Judge of the Kerala High Court
- Incumbent
- Assumed office 22 March 2024
- Nominated by: D. Y. Chandrachud
- Appointed by: Droupadi Murmu

Personal details
- Born: 4 May 1972 (age 54) Kerala
- Alma mater: Sree Kerala Varma College Symbiosis Law School CUSAT
- Website: High Court of Kerala

= P.M. Manoj =

Manoj Pulamby Madhavan is an Indian judge who is presently serving as a judge of Kerala High Court. The High Court of Kerala is the highest court in the Indian state of Kerala and in the Union Territory of Lakshadweep. The High Court of Kerala is headquartered at Ernakulam, Kochi. Manoj was elevated as judge from the bar while he was practicing as a lawyer in Kerala High Court..

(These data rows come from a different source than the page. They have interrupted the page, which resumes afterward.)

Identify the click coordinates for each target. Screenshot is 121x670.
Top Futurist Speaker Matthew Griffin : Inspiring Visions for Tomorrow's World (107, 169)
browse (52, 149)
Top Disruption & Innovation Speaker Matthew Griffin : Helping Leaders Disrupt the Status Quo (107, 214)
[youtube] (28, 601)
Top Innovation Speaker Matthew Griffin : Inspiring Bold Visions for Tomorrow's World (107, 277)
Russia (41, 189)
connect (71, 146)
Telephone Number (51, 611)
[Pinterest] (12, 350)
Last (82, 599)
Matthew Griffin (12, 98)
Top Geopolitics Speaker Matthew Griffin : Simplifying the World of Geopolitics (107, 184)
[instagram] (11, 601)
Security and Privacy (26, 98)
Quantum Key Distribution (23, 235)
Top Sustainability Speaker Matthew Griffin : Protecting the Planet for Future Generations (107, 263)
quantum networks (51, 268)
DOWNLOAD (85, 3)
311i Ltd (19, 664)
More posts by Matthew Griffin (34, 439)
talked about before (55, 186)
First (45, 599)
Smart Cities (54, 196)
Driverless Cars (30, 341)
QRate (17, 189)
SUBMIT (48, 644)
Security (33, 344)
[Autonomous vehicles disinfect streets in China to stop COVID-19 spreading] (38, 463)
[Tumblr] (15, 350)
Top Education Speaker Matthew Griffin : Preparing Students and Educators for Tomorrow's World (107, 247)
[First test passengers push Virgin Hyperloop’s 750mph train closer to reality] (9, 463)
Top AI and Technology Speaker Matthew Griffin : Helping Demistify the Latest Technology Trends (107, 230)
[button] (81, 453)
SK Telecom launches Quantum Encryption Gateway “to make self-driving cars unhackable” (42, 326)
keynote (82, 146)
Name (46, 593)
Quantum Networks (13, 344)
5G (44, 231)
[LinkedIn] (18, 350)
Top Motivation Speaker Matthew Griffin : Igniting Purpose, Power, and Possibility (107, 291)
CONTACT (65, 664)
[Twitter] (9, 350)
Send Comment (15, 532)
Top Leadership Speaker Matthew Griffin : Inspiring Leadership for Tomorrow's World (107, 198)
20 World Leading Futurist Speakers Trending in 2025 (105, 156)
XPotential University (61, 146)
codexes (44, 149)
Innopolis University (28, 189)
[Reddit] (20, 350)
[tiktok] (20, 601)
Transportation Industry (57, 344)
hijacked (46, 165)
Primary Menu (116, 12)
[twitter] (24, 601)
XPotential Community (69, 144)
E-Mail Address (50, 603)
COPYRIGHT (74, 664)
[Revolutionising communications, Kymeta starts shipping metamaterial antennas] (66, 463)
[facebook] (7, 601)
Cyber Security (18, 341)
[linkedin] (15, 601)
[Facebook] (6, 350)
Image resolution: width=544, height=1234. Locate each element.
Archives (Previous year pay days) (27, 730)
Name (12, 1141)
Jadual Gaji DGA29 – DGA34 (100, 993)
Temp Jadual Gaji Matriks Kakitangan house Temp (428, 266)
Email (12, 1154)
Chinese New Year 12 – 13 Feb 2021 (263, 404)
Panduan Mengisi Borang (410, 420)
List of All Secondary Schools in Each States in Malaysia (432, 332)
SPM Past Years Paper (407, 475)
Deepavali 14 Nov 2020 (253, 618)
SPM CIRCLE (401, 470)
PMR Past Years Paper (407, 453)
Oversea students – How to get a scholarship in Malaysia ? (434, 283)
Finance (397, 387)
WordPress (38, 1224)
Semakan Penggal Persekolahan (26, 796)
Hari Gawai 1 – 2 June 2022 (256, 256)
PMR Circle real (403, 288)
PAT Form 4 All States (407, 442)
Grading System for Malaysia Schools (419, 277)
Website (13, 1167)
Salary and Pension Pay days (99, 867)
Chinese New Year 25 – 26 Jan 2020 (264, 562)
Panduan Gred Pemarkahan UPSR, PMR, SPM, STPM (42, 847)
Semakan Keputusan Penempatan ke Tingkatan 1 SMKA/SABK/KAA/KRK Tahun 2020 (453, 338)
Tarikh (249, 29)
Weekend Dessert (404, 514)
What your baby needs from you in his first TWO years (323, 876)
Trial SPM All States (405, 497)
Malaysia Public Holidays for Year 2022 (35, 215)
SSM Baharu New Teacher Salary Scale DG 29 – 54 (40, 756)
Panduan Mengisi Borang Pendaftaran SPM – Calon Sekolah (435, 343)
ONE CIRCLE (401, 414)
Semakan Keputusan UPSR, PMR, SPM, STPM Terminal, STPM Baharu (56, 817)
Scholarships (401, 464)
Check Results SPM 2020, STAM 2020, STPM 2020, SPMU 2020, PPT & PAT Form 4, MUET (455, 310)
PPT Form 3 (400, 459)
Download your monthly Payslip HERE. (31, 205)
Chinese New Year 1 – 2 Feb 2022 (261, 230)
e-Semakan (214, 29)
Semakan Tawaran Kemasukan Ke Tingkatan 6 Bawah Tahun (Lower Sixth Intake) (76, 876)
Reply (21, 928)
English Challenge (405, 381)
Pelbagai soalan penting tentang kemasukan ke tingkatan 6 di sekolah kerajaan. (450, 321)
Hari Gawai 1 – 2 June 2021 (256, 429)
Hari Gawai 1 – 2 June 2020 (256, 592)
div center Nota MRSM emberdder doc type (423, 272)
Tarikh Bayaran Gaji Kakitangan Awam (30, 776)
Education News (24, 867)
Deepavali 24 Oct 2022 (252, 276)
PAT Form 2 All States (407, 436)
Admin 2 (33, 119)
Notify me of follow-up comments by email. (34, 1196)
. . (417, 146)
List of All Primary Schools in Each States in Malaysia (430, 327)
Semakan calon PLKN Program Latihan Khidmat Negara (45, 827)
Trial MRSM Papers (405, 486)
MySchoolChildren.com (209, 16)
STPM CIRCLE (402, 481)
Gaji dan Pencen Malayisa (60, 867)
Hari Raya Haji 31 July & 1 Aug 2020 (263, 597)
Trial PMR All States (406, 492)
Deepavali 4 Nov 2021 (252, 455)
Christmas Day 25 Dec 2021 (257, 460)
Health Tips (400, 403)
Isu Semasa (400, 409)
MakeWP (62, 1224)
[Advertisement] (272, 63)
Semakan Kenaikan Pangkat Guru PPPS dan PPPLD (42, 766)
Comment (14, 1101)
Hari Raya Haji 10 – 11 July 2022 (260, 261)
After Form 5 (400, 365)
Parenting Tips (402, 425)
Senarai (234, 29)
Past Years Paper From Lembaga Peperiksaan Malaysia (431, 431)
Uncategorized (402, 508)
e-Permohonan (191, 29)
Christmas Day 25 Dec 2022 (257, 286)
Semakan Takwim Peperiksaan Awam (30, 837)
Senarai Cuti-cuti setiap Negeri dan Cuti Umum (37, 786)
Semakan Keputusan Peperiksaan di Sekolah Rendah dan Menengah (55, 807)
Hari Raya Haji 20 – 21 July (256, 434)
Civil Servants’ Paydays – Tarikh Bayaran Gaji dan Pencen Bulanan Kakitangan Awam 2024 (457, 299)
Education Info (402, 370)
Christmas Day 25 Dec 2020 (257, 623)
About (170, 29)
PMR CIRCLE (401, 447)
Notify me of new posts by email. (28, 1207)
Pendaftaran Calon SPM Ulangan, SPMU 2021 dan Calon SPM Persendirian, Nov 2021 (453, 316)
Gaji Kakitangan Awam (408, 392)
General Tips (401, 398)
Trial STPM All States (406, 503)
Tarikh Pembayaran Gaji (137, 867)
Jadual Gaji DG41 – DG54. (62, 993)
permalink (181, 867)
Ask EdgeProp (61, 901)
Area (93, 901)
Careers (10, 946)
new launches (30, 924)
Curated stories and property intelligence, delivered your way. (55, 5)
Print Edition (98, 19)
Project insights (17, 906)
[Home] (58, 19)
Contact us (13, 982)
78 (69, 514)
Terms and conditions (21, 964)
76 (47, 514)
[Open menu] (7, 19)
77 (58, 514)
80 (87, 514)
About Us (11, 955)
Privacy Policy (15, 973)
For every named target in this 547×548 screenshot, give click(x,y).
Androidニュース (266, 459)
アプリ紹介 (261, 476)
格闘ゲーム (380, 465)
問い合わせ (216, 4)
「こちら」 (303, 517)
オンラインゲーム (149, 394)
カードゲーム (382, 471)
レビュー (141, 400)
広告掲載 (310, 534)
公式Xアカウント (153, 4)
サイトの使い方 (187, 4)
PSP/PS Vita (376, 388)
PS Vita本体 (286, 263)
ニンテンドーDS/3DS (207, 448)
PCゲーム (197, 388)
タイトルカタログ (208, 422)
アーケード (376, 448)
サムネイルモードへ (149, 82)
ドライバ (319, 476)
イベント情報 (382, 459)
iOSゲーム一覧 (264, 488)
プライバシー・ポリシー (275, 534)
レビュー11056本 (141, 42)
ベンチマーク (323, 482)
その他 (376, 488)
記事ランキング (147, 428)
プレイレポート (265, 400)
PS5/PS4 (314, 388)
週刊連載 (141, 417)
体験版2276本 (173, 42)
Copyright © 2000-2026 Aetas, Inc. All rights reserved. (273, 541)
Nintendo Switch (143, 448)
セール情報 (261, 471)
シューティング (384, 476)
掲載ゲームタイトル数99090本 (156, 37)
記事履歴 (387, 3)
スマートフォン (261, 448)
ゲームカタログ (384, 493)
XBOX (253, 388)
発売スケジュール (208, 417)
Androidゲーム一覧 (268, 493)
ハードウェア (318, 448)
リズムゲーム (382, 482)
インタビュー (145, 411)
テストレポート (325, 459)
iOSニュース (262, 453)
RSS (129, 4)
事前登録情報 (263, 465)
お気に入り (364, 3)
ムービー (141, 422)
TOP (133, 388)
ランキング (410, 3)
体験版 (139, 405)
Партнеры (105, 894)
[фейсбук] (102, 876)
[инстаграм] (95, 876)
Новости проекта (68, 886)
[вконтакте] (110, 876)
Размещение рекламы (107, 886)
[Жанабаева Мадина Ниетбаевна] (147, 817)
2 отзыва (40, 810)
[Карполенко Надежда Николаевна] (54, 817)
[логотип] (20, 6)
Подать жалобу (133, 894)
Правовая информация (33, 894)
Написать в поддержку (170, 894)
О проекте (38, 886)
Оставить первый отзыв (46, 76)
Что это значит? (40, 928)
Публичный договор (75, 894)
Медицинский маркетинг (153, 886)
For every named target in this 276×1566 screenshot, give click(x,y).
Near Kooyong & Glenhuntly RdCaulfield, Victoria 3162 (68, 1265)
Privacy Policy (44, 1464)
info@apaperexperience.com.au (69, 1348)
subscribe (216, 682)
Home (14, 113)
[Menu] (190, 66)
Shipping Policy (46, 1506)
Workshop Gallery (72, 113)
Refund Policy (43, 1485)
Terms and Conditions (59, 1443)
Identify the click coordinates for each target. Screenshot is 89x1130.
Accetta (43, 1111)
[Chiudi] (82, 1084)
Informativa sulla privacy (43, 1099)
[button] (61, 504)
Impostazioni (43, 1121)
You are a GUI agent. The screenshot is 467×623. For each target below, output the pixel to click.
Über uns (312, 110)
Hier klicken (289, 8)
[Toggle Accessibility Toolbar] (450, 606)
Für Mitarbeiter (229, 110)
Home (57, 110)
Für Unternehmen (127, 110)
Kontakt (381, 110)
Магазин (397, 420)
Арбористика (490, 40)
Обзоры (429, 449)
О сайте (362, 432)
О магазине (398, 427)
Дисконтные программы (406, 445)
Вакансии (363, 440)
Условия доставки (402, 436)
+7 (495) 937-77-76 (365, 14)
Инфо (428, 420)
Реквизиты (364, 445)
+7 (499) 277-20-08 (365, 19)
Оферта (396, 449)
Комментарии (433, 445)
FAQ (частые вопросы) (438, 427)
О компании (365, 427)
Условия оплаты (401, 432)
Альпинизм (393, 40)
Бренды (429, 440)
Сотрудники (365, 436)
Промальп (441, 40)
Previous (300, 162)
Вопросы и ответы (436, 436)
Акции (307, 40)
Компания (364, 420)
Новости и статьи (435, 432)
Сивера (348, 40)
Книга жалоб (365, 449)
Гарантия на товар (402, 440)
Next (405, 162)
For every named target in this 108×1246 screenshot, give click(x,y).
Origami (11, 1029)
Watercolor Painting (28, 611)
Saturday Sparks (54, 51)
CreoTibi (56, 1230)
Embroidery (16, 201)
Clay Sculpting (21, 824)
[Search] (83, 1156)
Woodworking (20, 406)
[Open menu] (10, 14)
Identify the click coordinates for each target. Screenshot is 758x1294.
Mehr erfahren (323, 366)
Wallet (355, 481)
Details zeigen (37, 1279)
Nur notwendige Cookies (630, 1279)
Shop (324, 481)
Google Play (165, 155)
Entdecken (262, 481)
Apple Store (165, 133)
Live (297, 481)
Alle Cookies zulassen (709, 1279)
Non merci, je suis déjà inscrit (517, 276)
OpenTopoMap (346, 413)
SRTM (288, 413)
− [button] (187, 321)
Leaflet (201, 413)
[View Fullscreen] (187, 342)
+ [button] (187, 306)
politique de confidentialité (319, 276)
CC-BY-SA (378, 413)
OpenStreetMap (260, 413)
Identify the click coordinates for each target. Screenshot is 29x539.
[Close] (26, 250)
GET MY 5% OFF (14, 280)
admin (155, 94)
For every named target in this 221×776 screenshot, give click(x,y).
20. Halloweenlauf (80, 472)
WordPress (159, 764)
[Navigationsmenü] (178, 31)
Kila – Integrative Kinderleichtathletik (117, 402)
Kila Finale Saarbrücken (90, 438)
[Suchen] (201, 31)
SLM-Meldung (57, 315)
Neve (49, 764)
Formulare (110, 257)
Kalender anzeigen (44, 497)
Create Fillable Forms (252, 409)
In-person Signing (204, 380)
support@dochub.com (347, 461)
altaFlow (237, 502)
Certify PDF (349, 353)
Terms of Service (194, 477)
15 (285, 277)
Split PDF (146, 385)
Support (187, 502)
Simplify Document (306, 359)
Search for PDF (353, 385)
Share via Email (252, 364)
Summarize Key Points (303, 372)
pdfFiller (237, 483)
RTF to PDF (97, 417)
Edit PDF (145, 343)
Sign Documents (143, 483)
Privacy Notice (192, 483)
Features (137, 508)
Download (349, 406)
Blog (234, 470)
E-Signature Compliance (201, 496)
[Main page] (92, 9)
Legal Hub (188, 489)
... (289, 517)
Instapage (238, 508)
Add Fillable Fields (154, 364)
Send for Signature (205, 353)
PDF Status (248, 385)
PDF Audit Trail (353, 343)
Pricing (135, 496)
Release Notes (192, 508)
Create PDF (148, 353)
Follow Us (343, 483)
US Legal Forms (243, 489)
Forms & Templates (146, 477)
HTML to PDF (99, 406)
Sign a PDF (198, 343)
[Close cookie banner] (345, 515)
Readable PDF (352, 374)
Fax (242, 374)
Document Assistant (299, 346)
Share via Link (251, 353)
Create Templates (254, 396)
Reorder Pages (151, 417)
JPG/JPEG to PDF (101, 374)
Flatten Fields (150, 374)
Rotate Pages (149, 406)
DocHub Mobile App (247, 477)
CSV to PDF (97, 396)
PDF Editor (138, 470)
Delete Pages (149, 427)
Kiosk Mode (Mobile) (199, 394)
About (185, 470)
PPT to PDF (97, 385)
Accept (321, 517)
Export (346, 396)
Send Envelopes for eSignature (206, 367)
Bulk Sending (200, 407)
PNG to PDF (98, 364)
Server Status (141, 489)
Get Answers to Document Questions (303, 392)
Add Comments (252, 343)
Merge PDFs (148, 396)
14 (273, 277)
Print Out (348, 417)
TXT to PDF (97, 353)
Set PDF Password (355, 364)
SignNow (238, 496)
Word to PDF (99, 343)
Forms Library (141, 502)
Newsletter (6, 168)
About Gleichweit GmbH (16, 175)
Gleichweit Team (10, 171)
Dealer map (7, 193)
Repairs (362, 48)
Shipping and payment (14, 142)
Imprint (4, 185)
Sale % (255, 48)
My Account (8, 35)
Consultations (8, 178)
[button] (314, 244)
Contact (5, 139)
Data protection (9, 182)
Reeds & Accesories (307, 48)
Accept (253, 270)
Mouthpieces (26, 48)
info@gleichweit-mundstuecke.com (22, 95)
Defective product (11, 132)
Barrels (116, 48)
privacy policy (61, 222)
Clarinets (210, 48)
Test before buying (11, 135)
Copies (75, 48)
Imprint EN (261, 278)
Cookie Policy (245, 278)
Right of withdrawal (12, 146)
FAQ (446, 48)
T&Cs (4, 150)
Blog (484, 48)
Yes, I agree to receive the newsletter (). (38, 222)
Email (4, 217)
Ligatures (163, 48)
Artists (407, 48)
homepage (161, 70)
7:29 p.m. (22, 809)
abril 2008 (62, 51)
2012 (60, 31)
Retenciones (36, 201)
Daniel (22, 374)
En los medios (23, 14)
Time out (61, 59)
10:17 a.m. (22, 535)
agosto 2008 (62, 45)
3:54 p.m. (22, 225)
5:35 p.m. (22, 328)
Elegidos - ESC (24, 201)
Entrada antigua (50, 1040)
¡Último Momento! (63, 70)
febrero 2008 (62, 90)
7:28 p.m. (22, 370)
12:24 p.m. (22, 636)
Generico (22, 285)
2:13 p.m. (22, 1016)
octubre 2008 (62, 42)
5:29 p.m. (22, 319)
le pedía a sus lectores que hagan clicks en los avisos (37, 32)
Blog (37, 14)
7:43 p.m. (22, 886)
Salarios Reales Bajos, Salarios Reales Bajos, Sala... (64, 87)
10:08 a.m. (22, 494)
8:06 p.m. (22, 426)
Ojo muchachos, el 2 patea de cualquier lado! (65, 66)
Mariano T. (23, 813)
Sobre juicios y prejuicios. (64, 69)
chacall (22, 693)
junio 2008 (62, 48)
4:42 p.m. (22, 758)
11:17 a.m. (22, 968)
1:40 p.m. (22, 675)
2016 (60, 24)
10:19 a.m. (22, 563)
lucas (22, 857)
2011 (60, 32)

==Early life and education==
Manoj graduated from Sree Kerala Varma College, obtained Law Degree from Symbiosis Law School and masters in Law from CUSAT.

==Career==
Manoj enrolled as an advocate in Bar Council of Kerala in 1999 and started practice. Served as Government Pleader in Kerala High Court. On 22 March 2024, he was appointed as an additional judge of Kerala High Court and became permanent judge with effect from 04 March 2026.